As the wrap is pushed through the machine, a set of moveable upper and lower rockers press the panel wrap tabs on the horizontally oriented portion of the wrap into the locking slots on the ends of the sidewalls with sufficient pressure to not only force the tabs into the slots, but to also push the tabs onto the sidewall buttons such that the buttons extend through the openings in the body panel tabs. This pressure occurs as the container parts pass through the rockers. As a result, the tabs in the horizontally oriented (bent) portions of the wrap are locked to the upper and lower edges of the sidewalls.

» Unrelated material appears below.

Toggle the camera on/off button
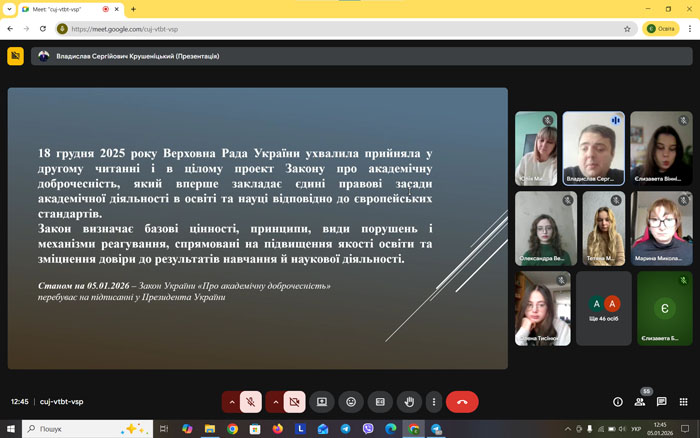 coord(294,401)
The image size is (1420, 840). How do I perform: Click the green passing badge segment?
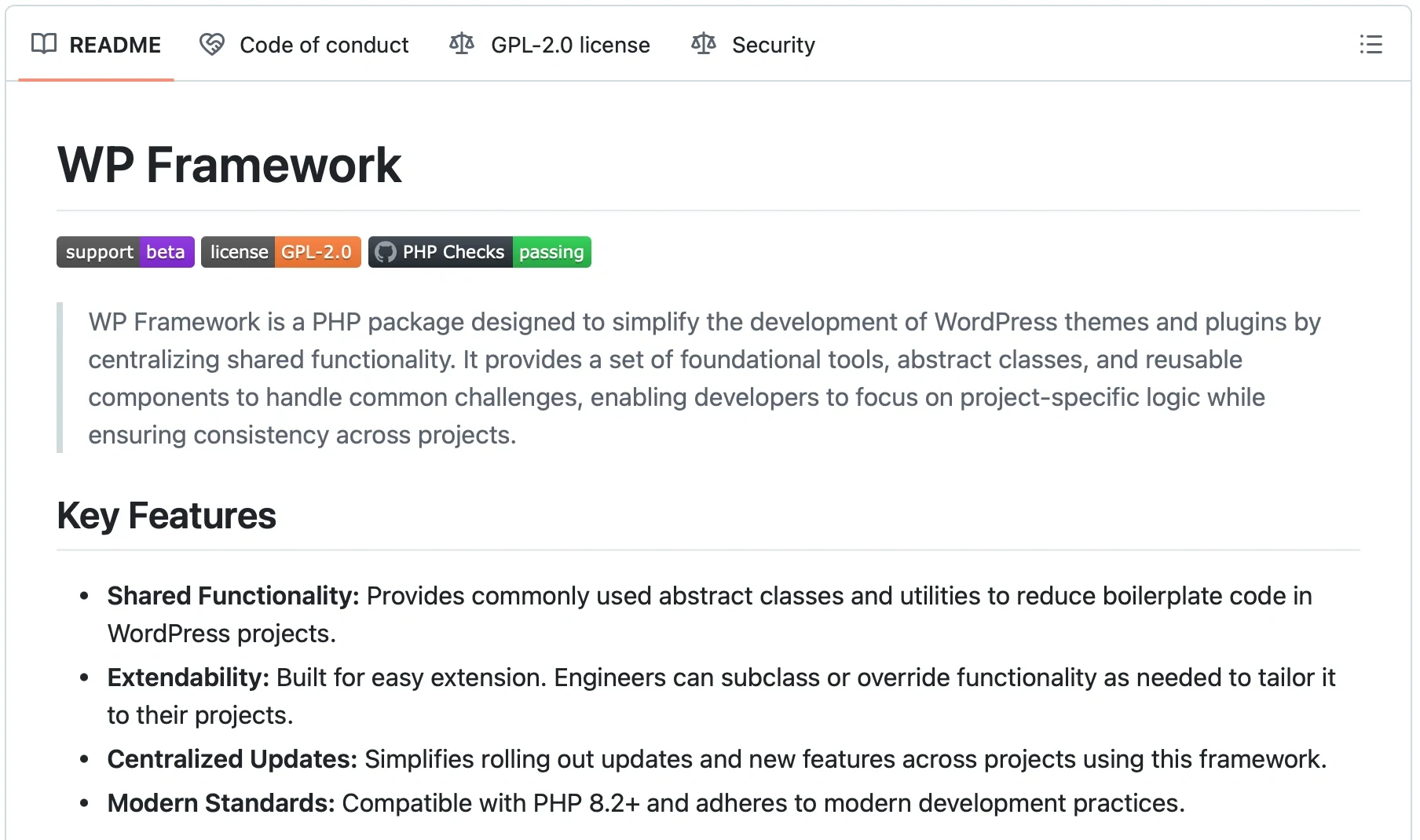(x=551, y=252)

Then, when the mandrel is fully extended, pressure is applied to the tabs on the vertically oriented middle section of the wrap (which will form the bottom of the container to be formed) in order to lock the remaining panel wrap tabs in this section to the corresponding slots and buttons on the bottom edges of the two sidewalls. Pressure is applied to these remaining tabs using a pair of hinge-mounted pressure plates fitted with unique biased brackets, each plate providing pressure to the tabs on one side of the wrap. The brackets push the tabs into the corresponding sidewall locking slots with sufficient force to also push the buttons through the holes in the tabs. The sidewalls are then released by the mandrel, the hinged end plates are opened, and the resulting container is removed from the machine. The mandrel is then fully retracted, and the machine begins another cycle. The result is a container constructed without the use of glue or nails that is very strong, and which is ready to be loaded, closed, stacked and shipped.
Other unique features of the machine include offset shoes or plows which provide unique engagement of the panel wrap both above and below the sidewall areas. These offset shoes prevent the open area of the panel wrap between the sidewalls from being bent or deformed as the tabs are locked to the sidewalls. Also unique is a brace on each side which holds the sidewall in place against the mandrel and securely aligns it as it passes between the pressure rockers. These braces prevent the sidewalls from slipping or shifting in order to assure that the panel wrap tabs line up with the locking slots in the sidewalls and to assure that the buttons in the sidewalls line up with the openings in the tabs. Another unique feature is the use of cables to transmit and/or impart motion from one or more centrally rotating cams out to the rockers and pressure plates of the machine.
It is therefore a primary object of the present invention to provide a method and apparatus for forming containers having two plastic sidewalls attached to a central plastic or fiberboard panel wrap without the use of adhesives or nails.
It is also an important object of the present invention to provide a method and apparatus for forming containers having two plastic sidewalls having a plurality of recesses and buttons on their peripheral edges that are engaged with a plurality of corresponding tabs with openings located along the edges of a plastic or fiberboard panel wrap.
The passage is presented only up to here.